Full member of the Brazilian Academy of Philology, of the Brazilian Society of Romanists, of the Language Circle of Rio de Janeiro. Member of Société de Linguistique Romane (of which he was a member of the Scientifique Committee, for the 1996-1999 quadrennium) and of the PEN Club do Brasil. Corresponding member of the Lisbon Science Academy and the International Academy of Portuguese Culture.

He was awarded the title of Doctor Honoris Causa from the University of Coimbra (2000). He was given the José de Anchieta and Honor of Educational Merit medals (from the Rio de Janeiro Department of Education and Culture), and Oskar Nobiling medal (from the Brazilian Society of Language and Literature).

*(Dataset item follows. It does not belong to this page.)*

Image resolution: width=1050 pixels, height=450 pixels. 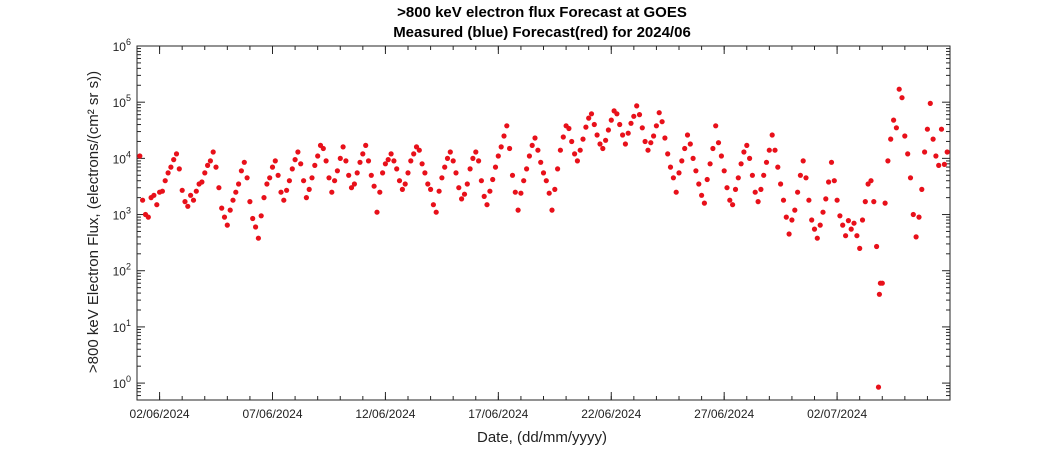 I want to click on y-tick-label: 10¹, so click(x=122, y=326).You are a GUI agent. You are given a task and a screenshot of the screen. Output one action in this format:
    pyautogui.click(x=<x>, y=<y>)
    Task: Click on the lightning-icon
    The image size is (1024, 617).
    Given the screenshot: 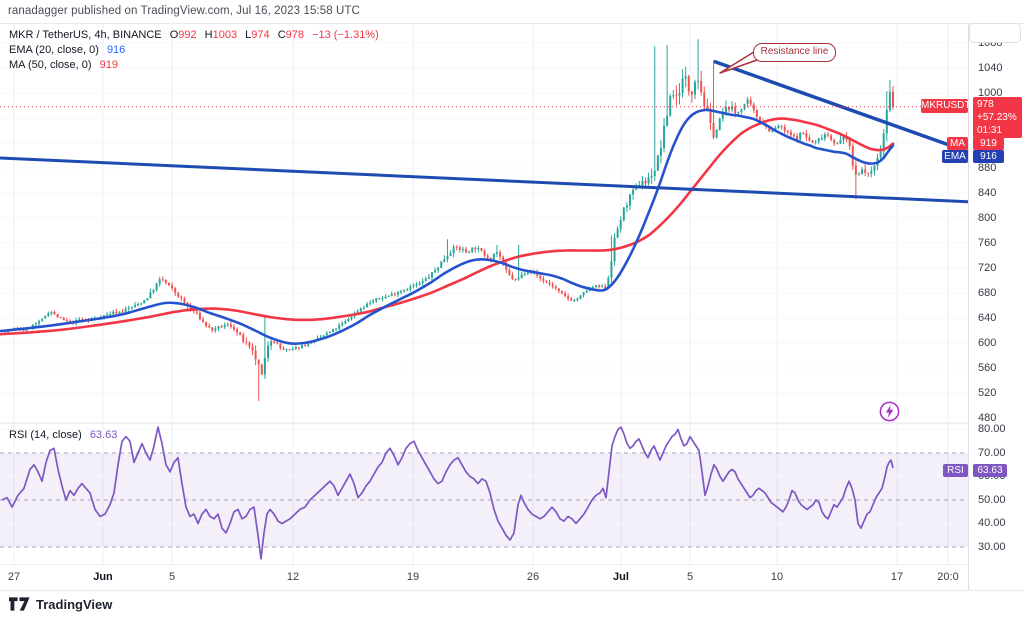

He was invited by academic friends to apply to the Brazilian Academy of Letters, after the vacancy left by Afrânio Coutinho, based on the argument that the institution needed a philologist and expert in the Portuguese language. He was the fifth occupant of Chair 33, to which he was elected on December 11, 2000, and he was received on May 25, 2001 by Academician Sergio Corrêa da Costa. He was Treasury Director of the Institution (2002-2003) and Secretary-General (2004-2005). He created the Antônio de Morais Silva Collection, to publish Portuguese language studies, and is a member of the Committee on Lexicology and Lexicography and the Selection Committee of the Rodolfo Garcia Library.

Among hundreds of articles, communications to national and international congresses, Bechara wrote books that have already become classics, due to their successive editions. He was the Director of Littera magazine (1971-1976) - 16 volumes published; Confluência magazine (1990-2005) - 30 published volumes.

He was elected by a collegiate of educators in Rio de Janeiro, with the support of Folha Dirigida, one of the ten educational personalities of 2004 and 2005. At the invitation of Nova Fronteira he is a member of the Editorial Board of the various volumes of the Caldas Aulete Dictionary.

In 2005 he was appointed a member of the State Reading Council of Rio de Janeiro and of the Commission for the Definition of Teaching, Learning, Research and Promotion of the Portuguese Language Policy, an initiative of the Ministry of Education.

In 2008, as a tribute to his 80 years, a miscellany entitled "Interlaces between texts" was organized by Professor Doctor Ricardo Cavaliere. This tribute was edited and published by Nova Fronteira. Still in 2008, Nova Fronteira also launched “80 years Homenagem: Evanildo Bechara”, a work that addresses the trajectory of the teacher, grammarian and writer through the observation of colleagues, students, friends and admirers. It was organized by Dieli Vesaro Palma, Maria Mercedes Saraiva and others.